Figure 8. Kinetics (τoff) and spectral parameters (λ) for a selection of opsins. In the planning of optogenetics experiments requiring activation of two separate neuronal cell populations or concurrent activation and inhibition of one neuronal population, the activation wavelengths are compared. The opsin’s decay kinetics must be considered in experiments involving pulsing of light at defined frequencies. Activating opsins (white circles): ChR2(H134R),5 C1V1TT (= C1V1 ChETA (E122T/E162T)),5 ChETA (= hR2(E123T)),5 Chrimson,11 Chronos,11 ChIEF510 and SSFO (= ChR2(C128S/D156A)).5 Inhibiting opsins (black squares): eNpHR3.0,5 NpHR,5 Jaws,12 ArchT12 and iC1C2.9 Data is extracted from referenced articles. Adopted and extended from Reference 5.
Importantly, in recent years a vast flora of opsins has been engineered for optogenetics. As the need for concurrent manipulations has been realized, opsins have been developed that, for example, allow interchangeable activation and inhibition of a population of neurons,6 or parallel activation of two different populations of neurons within the same brain area,7 both achieved through application of light of different wavelengths. Crucial in these examples is the ability of the different wavelengths of light to selectively activate one opsin while leaving the other opsin unaffected. If two opsins are to be targeted to the same brain area, the spectral overlaps and the relative strengths of the photocurrents generated must be taken into account when choosing stimulation wavelengths and power densities.
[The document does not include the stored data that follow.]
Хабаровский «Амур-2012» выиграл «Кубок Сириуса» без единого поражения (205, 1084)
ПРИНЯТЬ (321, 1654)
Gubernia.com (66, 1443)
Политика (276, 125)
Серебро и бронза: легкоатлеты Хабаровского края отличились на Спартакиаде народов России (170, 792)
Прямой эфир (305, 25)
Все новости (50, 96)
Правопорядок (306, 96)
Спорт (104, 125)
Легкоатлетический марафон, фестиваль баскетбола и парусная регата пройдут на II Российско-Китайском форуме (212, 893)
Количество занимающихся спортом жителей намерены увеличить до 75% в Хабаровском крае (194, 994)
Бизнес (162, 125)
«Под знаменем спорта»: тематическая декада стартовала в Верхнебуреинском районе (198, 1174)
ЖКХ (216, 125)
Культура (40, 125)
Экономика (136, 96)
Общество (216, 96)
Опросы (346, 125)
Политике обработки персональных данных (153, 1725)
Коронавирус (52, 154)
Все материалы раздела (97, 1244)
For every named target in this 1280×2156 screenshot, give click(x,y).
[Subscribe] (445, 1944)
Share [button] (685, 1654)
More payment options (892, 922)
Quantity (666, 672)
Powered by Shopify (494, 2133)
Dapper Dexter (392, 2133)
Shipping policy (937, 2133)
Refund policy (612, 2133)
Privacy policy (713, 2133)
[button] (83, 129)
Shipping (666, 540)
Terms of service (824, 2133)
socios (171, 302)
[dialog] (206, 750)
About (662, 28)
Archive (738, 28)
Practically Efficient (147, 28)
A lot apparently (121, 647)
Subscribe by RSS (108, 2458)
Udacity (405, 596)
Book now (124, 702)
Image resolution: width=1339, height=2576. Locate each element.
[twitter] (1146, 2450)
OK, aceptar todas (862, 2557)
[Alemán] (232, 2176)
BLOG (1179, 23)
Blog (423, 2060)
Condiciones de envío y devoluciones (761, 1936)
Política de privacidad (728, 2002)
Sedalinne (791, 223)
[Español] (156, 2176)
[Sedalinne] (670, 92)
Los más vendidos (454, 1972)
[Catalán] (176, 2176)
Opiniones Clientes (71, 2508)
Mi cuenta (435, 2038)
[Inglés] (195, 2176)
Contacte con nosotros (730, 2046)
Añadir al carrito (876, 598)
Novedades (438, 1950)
Additional recent advances in optogenetics include the development of opsins that are activated by one wavelength of light and inactivated by a different wavelength – the so-called step-function opsins.5 A single light pulse of one wavelength activates the opsin and triggers a gradual change in the ion flow over a neuron’s membrane that can be terminated by a light pulse of a different wavelength. Most commonly, blue light is used for activation and red light for inactivation, but other combinations have also been used. There have long been efforts to engineer activating opsins sensitive to red light.8
Fiber implantation requires complex and high-precision microsurgery and often creates a certain degree of brain damage. As blue and green wavelengths scatter in the brain and are absorbed by blood, the fiber tip must be placed in the direct vicinity of the neurons under investigation for effective activation of the opsins, making it difficult to target small and/or deep brain structures. Red light penetrates brain tissue more effectively, displays less scattering and absorption in blood, and can even activate neurons through an intact skull.8 An important and recent development has been the generation of an inhibiting channelrhodopsin, sensitive to blue light.9 This new tool enables fast and more physiological optical inhibition of neuronal activity and displays increased light sensitivity.